LAS VEGAS--The connected car is a big theme at CES, but most companies rely on a user's mobile phone for an in-car data connection. However, this is not so with Alcatel-Lucent, which demonstrated a heavily modified Toyota Prius with its own LTE data connection. This broadband connection enables many in-care functions, including vehicle-to-vehicle communication, a Wi-Fi hot spot, and various Internet applications including our old friend Pandora.

LTE, or Long Term Evolution, is a term for a 4G wireless network being implemented by Alcatel-Lucent for Verizon. Although data speeds vary greatly depending on conditions, according to Alcatel-Lucent, LTE's speeds average 5 times faster than 3G, at almost 15Mbps. In ideal testing conditions, speeds hit 56Mmbps into the car and 25Mbps upstream.

Pandora screen
Pandora is just one of the applications in the LTE connected car. Wayne Cunningham/CNET

To demonstrate LTE's data throughput, Alcatel-Lucent worked with Toyota to modify a Prius, fitting it with every broadband function the company could think of. The car sports big LCDs in the center stack and in place of the glove box, along with headrest monitors for the rear seat. The concept operating system shown on these monitors, developed by QNX, offers a wide variety of connected applications, including car-monitoring programs receiving data from the car's OBD-II connector.

The LTE connected car broadcasts some of its sensor data to other cars on the road, alerting them to road conditions, speed, and braking. Cars connected in this fashion could alert each other to bad traffic, breakdowns, and accidents. If your car received a signal that the driver is hitting his brakes hard, it could alert you to the fact, giving you plenty of time to hit your own brakes and avoiding a rear-end collision.
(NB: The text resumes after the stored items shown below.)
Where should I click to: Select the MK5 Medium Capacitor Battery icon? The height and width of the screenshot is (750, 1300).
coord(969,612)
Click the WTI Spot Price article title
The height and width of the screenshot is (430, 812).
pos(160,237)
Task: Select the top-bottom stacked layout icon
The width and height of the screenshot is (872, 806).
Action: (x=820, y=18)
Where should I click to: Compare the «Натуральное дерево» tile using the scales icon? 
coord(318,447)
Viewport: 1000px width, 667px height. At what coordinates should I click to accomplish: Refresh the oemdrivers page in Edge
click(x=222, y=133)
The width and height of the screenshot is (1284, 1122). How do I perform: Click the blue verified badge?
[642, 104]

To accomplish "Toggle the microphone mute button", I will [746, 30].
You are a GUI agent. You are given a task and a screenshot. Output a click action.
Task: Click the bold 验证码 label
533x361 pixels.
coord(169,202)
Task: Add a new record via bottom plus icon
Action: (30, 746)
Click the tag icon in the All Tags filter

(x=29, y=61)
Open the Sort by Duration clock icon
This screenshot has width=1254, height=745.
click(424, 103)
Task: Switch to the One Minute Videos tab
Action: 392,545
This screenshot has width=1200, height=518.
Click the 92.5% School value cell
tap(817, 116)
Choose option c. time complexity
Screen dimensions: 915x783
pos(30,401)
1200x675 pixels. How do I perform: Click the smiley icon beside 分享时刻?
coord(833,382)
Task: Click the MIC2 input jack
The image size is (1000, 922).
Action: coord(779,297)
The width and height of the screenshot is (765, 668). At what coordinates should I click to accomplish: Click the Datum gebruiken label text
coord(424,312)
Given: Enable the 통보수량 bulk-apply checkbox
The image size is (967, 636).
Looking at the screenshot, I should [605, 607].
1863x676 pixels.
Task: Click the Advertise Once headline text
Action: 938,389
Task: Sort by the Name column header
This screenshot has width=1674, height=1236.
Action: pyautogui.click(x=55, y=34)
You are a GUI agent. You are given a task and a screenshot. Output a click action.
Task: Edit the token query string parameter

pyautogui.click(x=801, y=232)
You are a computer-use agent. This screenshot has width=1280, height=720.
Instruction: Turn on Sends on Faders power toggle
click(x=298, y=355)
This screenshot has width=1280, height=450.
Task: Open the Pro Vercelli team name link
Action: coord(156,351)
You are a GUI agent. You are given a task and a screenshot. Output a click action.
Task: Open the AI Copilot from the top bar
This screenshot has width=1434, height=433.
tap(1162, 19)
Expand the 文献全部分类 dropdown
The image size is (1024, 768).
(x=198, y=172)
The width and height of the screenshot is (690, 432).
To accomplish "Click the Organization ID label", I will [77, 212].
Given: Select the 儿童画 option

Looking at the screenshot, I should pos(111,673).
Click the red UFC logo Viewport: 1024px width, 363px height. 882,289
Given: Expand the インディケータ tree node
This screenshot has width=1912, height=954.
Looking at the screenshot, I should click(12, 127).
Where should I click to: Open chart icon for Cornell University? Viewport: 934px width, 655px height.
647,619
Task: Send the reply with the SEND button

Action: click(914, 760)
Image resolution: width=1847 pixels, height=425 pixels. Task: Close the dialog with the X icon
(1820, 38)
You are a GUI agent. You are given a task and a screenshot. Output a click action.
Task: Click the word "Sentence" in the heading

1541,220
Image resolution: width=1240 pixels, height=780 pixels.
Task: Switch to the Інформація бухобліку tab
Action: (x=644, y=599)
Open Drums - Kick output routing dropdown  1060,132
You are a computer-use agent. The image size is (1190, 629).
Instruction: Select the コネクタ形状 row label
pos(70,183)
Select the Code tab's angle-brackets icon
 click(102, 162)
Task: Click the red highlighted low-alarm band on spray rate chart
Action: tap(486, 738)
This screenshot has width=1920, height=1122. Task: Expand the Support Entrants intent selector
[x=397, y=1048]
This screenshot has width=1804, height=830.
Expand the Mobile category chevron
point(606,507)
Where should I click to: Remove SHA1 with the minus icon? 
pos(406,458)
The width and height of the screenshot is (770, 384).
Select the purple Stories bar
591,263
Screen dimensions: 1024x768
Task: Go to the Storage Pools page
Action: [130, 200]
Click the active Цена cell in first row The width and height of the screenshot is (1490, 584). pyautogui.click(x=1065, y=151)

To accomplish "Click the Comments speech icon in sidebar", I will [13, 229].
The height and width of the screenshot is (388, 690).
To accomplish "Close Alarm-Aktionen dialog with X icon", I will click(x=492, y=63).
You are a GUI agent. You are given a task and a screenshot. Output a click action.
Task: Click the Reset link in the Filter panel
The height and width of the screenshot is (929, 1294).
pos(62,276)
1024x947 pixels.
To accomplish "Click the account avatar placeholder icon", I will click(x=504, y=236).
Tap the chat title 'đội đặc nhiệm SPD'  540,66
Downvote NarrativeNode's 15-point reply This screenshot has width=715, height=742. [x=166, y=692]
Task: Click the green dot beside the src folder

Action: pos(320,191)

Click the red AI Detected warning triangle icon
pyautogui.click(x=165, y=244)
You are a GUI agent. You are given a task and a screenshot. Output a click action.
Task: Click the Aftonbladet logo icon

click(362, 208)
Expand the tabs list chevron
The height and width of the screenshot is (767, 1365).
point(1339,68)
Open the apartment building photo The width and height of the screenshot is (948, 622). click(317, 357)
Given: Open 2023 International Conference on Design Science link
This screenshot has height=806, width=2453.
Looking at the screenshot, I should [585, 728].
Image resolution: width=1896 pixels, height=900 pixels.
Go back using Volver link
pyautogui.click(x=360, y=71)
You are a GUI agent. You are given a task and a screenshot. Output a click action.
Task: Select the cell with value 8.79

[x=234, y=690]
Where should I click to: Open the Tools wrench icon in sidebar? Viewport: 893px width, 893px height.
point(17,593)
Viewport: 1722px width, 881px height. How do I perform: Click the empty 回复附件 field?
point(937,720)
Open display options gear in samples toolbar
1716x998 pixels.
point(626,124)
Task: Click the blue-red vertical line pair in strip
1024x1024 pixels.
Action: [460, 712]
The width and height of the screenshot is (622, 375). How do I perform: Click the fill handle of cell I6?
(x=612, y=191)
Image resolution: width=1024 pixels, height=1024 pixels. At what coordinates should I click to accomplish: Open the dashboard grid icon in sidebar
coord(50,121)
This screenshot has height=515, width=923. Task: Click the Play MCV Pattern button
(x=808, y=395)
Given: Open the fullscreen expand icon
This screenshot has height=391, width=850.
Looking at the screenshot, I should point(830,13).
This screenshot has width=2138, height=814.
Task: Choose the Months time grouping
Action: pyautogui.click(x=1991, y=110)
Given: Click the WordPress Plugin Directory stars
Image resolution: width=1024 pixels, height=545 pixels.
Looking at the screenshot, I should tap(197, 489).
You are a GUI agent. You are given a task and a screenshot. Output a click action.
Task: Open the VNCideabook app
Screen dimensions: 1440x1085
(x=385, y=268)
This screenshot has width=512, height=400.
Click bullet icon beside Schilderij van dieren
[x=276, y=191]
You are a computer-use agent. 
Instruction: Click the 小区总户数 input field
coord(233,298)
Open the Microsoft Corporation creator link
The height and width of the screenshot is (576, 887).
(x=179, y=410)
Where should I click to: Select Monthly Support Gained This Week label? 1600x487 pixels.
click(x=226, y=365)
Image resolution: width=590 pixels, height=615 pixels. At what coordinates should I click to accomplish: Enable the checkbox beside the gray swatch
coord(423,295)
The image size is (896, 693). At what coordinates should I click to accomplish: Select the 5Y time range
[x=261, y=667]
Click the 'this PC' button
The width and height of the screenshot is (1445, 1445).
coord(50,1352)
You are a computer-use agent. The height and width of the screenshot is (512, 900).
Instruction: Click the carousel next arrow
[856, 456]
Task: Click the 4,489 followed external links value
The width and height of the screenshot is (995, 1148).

LTE's fast data connection allows many Internet-based applications in the infotainment system. The demonstration car offered YouTube, Chumby, Kabillion, multiplayer games, Atlantic Records Fanbase, and Pandora. The Pandora Internet radio application has been used by several companies to demonstrate connected car capabilities, so we were not surprised to find it in the LTE connected car.

Although the car is just a concept, Alcatel-Lucent is building out Verizon's LTE/4G network rapidly, covering 25 markets by the end of 2010 and having nationwide coverage within 3 years.